Normally I wouldn't take up space writing about such an inept haunted-house movie, but A Lovely Side to Darkness (a lovely side to what-now?) is almost instructional in its badness. If the movie we're shown in a film school class, it would make for a good discussion, and the students would go home satisfied in the knowledge that they had actually learned something at school that day.
"A teenager experiences strange things going on in his house. He later finds out that whatever is responsible for all of this is trying to communicate with him." You may have noticed that I've copied the video description word-for-word. I did that because it has more plot information in it than I was able to glean from watching the film.
The 15-minute movie has essentially two set pieces: the teen's bedroom, and a series of bizarrely awkward father-son conversations around the dinner table. The dialogue is nonsensical; characters get suddenly ANGRY for no apparent reason. The confrontations between the boy and his dad are especially bewildering. Why are they so mad at each other? Things needn't be so murky. In Michael Cuesta's L.I.E., we understand the teen and his dad completely, and their volatile relationship is laid out in stark terms.
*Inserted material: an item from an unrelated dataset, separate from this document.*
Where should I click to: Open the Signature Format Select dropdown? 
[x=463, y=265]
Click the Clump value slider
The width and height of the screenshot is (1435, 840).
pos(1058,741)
In A Lovely Side to Darkness, we understand nada.
Where the film becomes almost educational is in its jump-and-scream moments. Writer-director Juan Alcazar appears to be going for the kind of supernatural horror we've seen in such Japanese imports as The Grudge and The Ring. When you study those movies, what you notice is how solid the editing is. Without the right number of set-ups and reaction shots, the action causes not fright but confusion. There's a classic moment in A Lovely Side to Darkness when the hero thinks he sees a ghost, flips on a light, and looks again. But the logical next shot - the one showing us what he's looking at - isn't there. Can he see the ghost or not? We'll never know, because the filmmaker hasn't given us the information we need to react.
I want to applaud Alcazar for the film's complicated sound design and scary makeup effects. Despite his film's failings, he does show promise, and who's to say he doesn't have a horror masterpiece in him on the level of Let the Right One In?